Food intolerance is an unpleasant reaction to certain foods or drinks, which may be immediate, or delayed. This is normally a digestive system reaction and not the same as a food allergy, which is immune system related.
Symptoms may include bloating, or stomach pain, although wider issues including headaches, bowel irritation, or feeling run down could arise.
Intolerance can result from an absence of enzymes needed to digest a food, your body’s inability to absorb nutrients, a reaction to chemicals in foods, or rarer causes. A specialist opinion will help find a solution.
Diagnosing Food Intolerance
Diagnosis can involve specialised exhaled breath testing for lactose intolerance, bacterial overgrowth or fructose malabsorption. I caution against the wide range of publicly available food intolerance tests, as the NICE guidelines do.

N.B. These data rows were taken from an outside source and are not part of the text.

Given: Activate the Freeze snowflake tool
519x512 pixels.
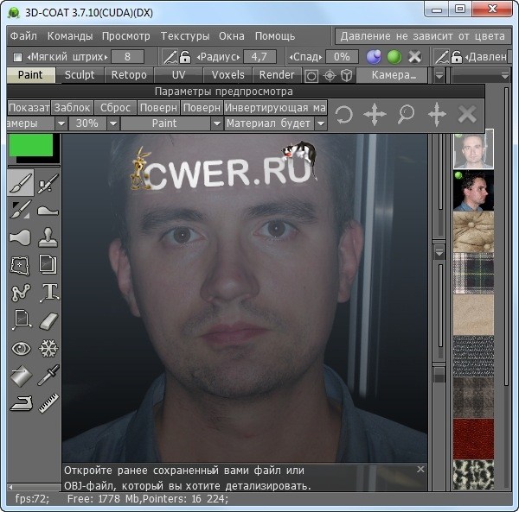Looking at the screenshot, I should [48, 348].

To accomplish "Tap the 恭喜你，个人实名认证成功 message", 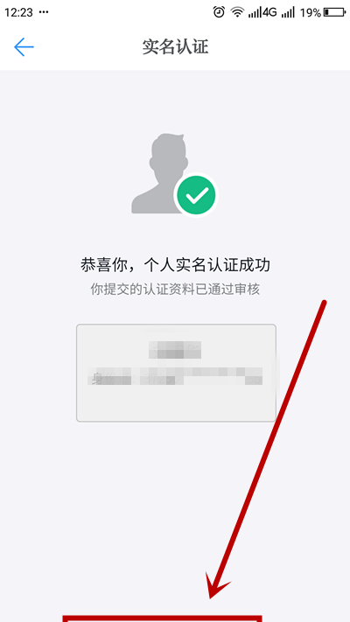I will pyautogui.click(x=175, y=265).
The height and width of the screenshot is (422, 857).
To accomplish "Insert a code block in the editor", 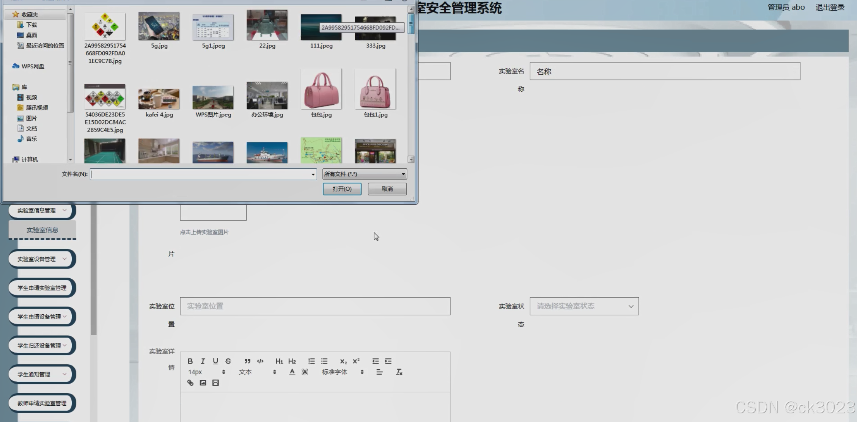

Apart from being scientifically unsound, inappropriate results risk your health. Even though you have symptoms which might indicate food intolerance, the problem could be something else entirely.
Symptoms such as bloating, tummy pain or difficulty digesting foods can be signs of a number of gastroenterological conditions. Establishing that other causes are not the issue is part of the reason for visiting a consultant.
I will discuss your medical history, investigate any symptoms and seek a definitive diagnosis. Where food intolerance is the problem, eliminating this with the right approach is achievable.
Treating Food Intolerance
Whilst medication can at times help treat symptoms, this is not an answer in itself. A food diary may be helpful; a professionally supervised elimination diet more so. Food intolerance can be caused by broad factors, such as wheat intolerance, or by subtle additives which need to be carefully traced.
Working With Patients
Whilst excluding other causes is essential, lifestyle and dietary changes which go beyond simply cutting out a particular food may be required.
No two people are the same, or lead the same life. Treating food intolerance should always be approached on an individual basis.